DOCUMENT EXCERPT
════
I agree with @ceemusic ... use the stock Logic Compressor. I do, it does the job and it's free.

Here's a cheat sheet for it if you're after a certain type: http://www.centerforlydteknik.dk/download/pdf/logic-pro-x-compressor-circuit-type-cheat-sheet.pdf


----------



## vitocorleone123 (May 1, 2019)

The Logic compressor looks pretty good. I'd also start there. Otherwise, there's TDR Kotelnikov... but that'd definitely have a learning curve, but is also hard to beat for the money. There's also MJUC, but that's a "color" compressor 100% but inexpensive. To step up higher in "transparent" compressor, you'd want to look at Fabfilter ProC2 (it had just been on sale at 40% off) - but that's not inexpensive anymore. Brings me full circle back to what others have said: consider starting with the Logic compressor.


----------



## Jeast (May 1, 2019)

Cant go wrong with the Klanghelm compressor. Cheap but golden in sound! Wins from most of my expensive ones (if not all)!


----------



## Yury Tikhomirov (May 2, 2019)

Empirical Labs Arousor is what you need. Truly workhorse.


----------



## Divico (May 5, 2019)

jneebz said:


> You probably don't want to use presets with compressors, IMHO. Learn the basics of how they work here:
> 
> 
> 
> ...



Kotelnikov is great but easy to use ?? ...


----------



## jneebz (May 5, 2019)

Divico said:


> Kotelnikov is great but easy to use ?? ...


Sure. Keep in mind I'm referring to the free version. Just curious but what do you find difficult about it?


----------



## Divico (May 5, 2019)

jneebz said:


> Sure. Keep in mind I'm referring to the free version. Just curious but what do you find difficult about it?


well lots of parameters and a combined RMS/peak detection doesnt seem straight forward to me. As to easy to use comps I think any LA2 sim is the easiest to use. I like to use the cakewaln one, since i got it for free. Slax is also a great free one.


----------



## Chris Wagner (May 6, 2019)

What about Klevgrand Korvpressor? It looks very simple.


----------



## Beat Kaufmann (May 6, 2019)
════
EXERCISE TASKS
1. Output the forum thread word for word from "## Jeast (May" to "(May 2, 2019)".
2. In the forum thread, which version of Kotelnikov does jneebz say he is referring to?
Rely on the forum thread alone for your answers.

INFORMATION PROVIDED
════
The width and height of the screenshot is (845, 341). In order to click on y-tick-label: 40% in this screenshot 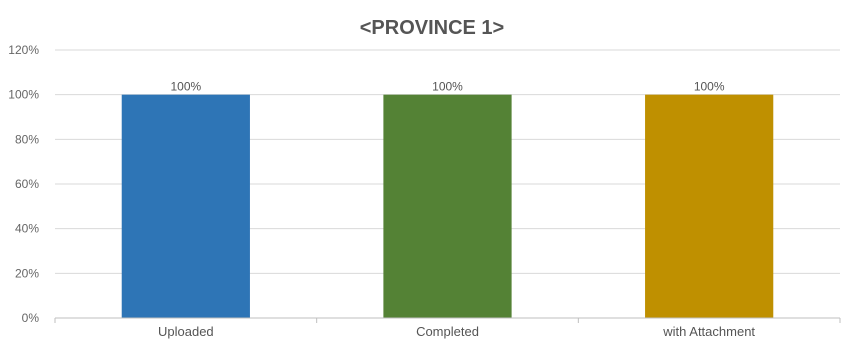, I will do `click(27, 229)`.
════
RESPONSES
1.
## Jeast (May 1, 2019)

Cant go wrong with the Klanghelm compressor. Cheap but golden in sound! Wins from most of my expensive ones (if not all)!


----------



## Yury Tikhomirov (May 2, 2019)

2. The free version.